Step #5: Dress Up and Dress Down

Dressing for work helps with work-life separation

"Dressing formally for work also helps you mentally separate work and leisure time, which could be very helpful for people who need to create stronger boundaries between these two parts of their life." “Does What We Wear to Work Affect Our Productivity?,” Michaela Rollings, Hive

We at Living Deep are absolutely guilty of throwing on a button-down pre-Zoom meeting while keeping on our slippers and pajama pants. Comfort is a key contributor to productivity, but too much comfort can further blur the separation between work and home life. In her article “Does What We Wear To Work Affect Our Productivity?” for Hive, Michaela Rollings offers a resounding "yes, it does." She writes that “when people wear the clothes that they’re comfortable and confident in, morale is higher and people are more productive overall.” However, “dressing formally for work also helps you mentally separate work and leisure time." As noted above, this can "be very helpful for people who need to create stronger boundaries between these two parts of their life.” 

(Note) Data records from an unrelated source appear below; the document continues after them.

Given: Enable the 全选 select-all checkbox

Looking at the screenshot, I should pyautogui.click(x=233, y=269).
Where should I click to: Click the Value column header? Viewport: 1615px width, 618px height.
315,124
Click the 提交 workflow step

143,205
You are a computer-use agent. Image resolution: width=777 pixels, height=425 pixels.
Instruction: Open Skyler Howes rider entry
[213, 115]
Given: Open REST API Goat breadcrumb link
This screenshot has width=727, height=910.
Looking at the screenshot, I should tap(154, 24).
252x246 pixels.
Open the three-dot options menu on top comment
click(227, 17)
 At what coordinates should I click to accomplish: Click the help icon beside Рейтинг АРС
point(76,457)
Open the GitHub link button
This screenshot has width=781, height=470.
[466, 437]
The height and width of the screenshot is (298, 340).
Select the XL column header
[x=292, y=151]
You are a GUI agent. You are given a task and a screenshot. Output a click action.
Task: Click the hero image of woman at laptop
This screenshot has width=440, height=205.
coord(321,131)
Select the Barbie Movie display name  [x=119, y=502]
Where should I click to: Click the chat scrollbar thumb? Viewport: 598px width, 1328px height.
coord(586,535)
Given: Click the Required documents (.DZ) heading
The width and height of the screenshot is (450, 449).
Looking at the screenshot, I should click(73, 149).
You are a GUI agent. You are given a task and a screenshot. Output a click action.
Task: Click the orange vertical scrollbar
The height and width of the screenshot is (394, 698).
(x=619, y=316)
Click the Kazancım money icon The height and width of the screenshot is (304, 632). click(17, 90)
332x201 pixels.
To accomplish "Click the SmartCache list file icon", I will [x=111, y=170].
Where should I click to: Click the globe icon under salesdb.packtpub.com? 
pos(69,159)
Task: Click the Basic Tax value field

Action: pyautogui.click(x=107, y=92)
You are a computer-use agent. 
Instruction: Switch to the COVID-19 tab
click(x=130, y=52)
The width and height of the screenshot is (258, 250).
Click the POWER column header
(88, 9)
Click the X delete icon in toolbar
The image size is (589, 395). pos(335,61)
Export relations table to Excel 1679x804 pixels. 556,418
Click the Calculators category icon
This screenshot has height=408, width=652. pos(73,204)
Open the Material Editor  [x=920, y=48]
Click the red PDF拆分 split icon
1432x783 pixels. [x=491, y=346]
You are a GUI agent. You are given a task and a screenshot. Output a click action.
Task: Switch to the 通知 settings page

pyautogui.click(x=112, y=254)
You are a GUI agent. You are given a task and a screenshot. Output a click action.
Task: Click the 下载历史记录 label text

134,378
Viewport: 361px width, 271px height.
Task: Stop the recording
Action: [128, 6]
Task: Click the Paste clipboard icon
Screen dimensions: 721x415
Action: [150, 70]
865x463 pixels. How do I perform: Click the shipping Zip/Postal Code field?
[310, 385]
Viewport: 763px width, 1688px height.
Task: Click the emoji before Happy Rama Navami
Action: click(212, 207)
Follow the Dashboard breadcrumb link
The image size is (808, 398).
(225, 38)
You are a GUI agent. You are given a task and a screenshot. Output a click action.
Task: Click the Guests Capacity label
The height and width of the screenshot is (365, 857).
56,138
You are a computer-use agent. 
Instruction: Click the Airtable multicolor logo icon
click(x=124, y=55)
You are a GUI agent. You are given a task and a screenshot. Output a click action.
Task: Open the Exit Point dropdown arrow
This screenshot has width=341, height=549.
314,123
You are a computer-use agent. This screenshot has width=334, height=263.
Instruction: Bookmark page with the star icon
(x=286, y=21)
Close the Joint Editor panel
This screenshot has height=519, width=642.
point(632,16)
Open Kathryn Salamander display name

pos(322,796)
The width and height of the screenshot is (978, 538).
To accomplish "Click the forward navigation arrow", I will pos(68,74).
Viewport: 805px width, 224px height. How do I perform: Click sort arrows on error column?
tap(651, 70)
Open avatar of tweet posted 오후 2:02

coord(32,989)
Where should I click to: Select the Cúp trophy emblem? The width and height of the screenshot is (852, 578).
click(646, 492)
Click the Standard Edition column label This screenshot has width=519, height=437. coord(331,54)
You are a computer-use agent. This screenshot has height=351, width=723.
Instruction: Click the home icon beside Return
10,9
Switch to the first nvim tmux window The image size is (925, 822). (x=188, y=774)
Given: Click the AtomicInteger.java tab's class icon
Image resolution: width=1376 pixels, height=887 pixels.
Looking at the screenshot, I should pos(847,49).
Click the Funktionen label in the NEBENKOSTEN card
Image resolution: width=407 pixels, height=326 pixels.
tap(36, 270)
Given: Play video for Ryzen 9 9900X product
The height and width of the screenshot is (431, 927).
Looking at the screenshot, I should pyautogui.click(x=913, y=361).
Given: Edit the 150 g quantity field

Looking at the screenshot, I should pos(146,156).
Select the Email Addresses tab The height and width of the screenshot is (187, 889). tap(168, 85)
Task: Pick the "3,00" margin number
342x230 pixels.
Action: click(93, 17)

Sharon Green echoes Rollings’ perspective in her article “Why It’s Important to Get Dressed When Working from Home” for (She)Defined. Interviewing Hot Content owner Sarah Harrison, Green writes that abandoning a work uniform "can leave you feeling just as disheveled as you look.’” Harrison explains that no matter where you work, “‘your energy, motivation and performance are intrinsically linked to how you feel mentally and physically.” Simply washing one’s face, brushing one’s hair and pulling on a fresh pair of clothes can set the tone for a more productive day. This is so regardless of whether those clothes are a suit or a t-shirt and pair of jeans. Just as getting dressed in the morning signals a shift from home life to work life, changing into leisure clothing offers the opposite. Carving out these two blocks of time in your schedule each day will help solidify the work vs. home life separation. 

By following these five tips, you can improve the quality of your sleep, increase your productivity and connect more effectively with family after work.